:: TEXTABSCHNITT ::
<<<<

Schlagenhauf und sein Team konnten demonstrieren, dass die Mundgesundheit von Schwangeren mit manifester Gingivitis im letzten Trimester vom täglichen Konsum zweier Lutschtabletten mit L. reuteri (≥ 108 koloniebildende Einheiten) signifikant profitierte.

Waren zu Beginn der Untersuchung nur etwa ein Drittel aller untersuchten Gingivabereiche ohne erkennbare Entzündung, so erhöhte sich der Anteil entzündungsfreier Schleimhautflächen in der Testgruppe nach einer durchschnittlichen Einnahmedauer von L. reuteri auf fast 80 Prozent, während in der Kontrollgruppe, die ein geschmacksidentisches Placebo-Lutschbonbon konsumiert hatte, keine signifikante Veränderungen nachgewiesen werden konnten [Schlagenhauf et al., 20016].

Fazit: Zähneputzen kann nicht ersetzt werden!

>>>>

:: BEREITGESTELLTES MATERIAL ::
<<<<

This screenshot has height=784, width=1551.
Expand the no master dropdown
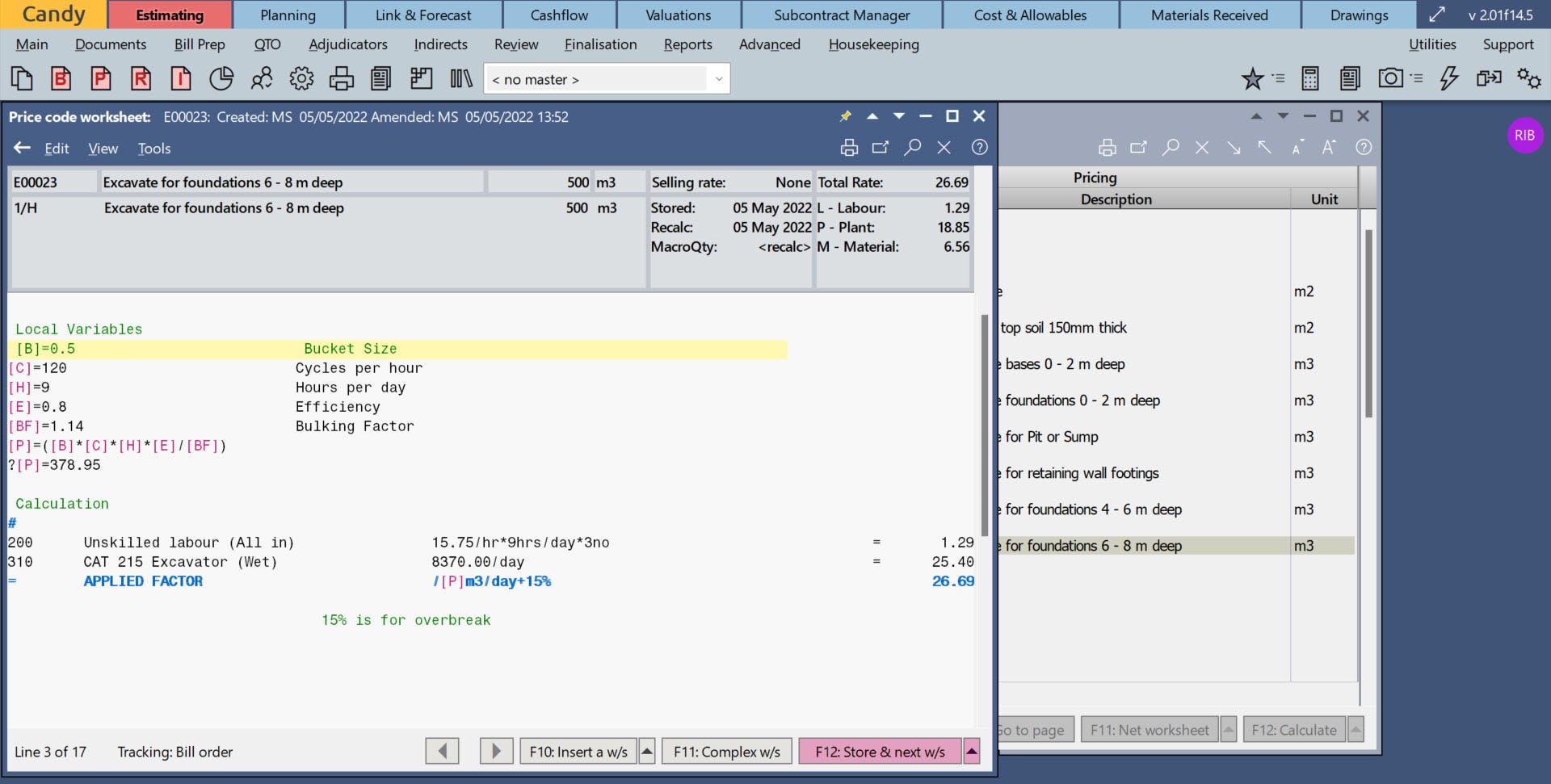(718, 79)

>>>>
<<<<

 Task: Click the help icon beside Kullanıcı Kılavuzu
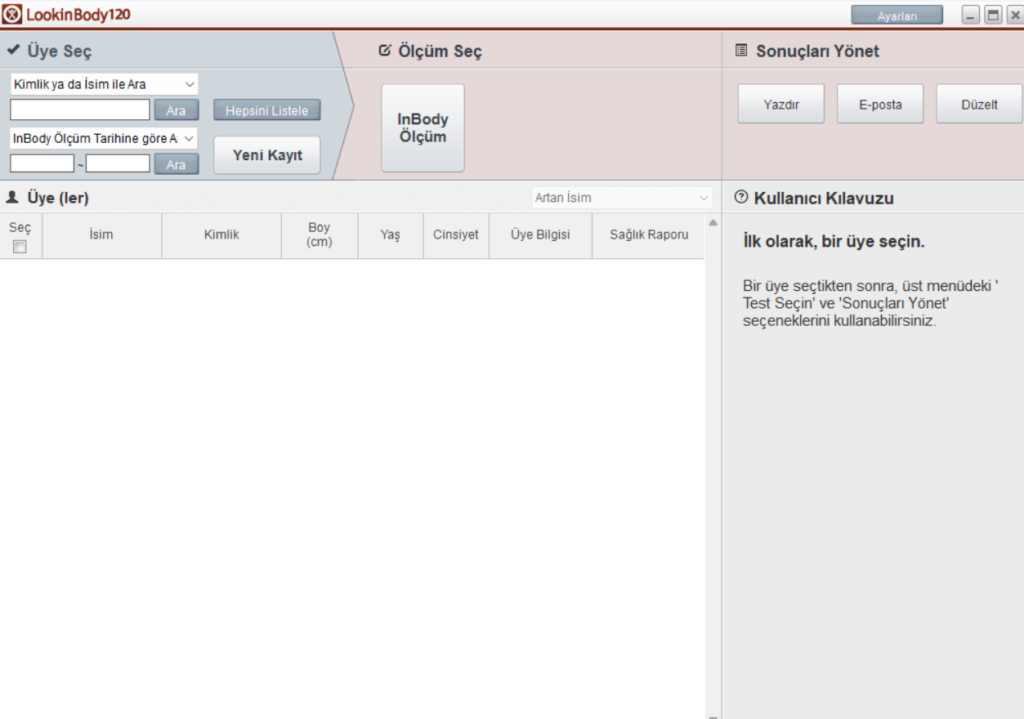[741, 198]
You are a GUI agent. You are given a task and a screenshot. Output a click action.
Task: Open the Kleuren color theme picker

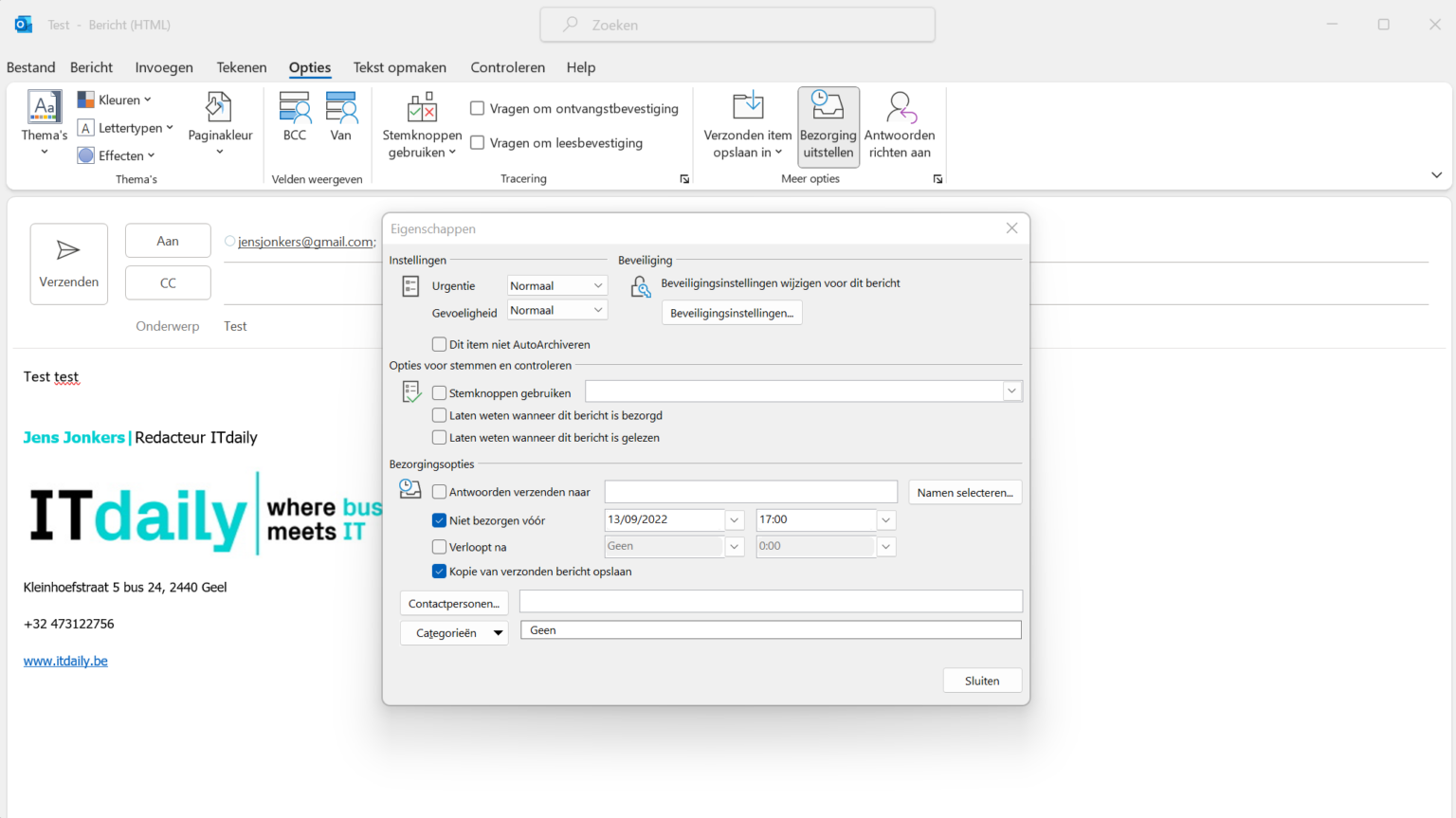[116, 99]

>>>>

:: AUFGABE ::
Stimmen die folgenden Aussagen mit dem Textabschnitt über L. reuteri überein? Beantworte (a), (b) und (c) jeweils mit Ja oder Nein und zitiere die entscheidenden Worte wörtlich.
(a) Die Schwangeren der Testgruppe nahmen täglich zwei Lutschtabletten mit L. reuteri ein.
(b) Auch in der Kontrollgruppe verbesserte sich der Zustand der Schleimhaut deutlich.
(c) Das Fazit besagt, dass Zähneputzen ersetzt werden kann.

:: LÖSUNG ::
(a) Ja: „vom täglichen Konsum zweier Lutschtabletten mit L. reuteri“
(b) Nein: „keine signifikante Veränderungen nachgewiesen werden konnten“
(c) Nein: „Zähneputzen kann nicht ersetzt werden!“